(Collected data entries)
○ ○ ○ ○

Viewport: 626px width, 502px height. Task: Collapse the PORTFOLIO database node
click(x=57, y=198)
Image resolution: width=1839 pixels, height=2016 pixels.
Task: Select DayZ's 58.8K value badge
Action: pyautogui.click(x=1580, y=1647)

○ ○ ○ ○

Give the records again, unchanged and complete.

> _Solution for this task_
Viewport: 626px width, 502px height. Task: Collapse the PORTFOLIO database node
click(x=57, y=198)
Image resolution: width=1839 pixels, height=2016 pixels.
Task: Select DayZ's 58.8K value badge
Action: pyautogui.click(x=1580, y=1647)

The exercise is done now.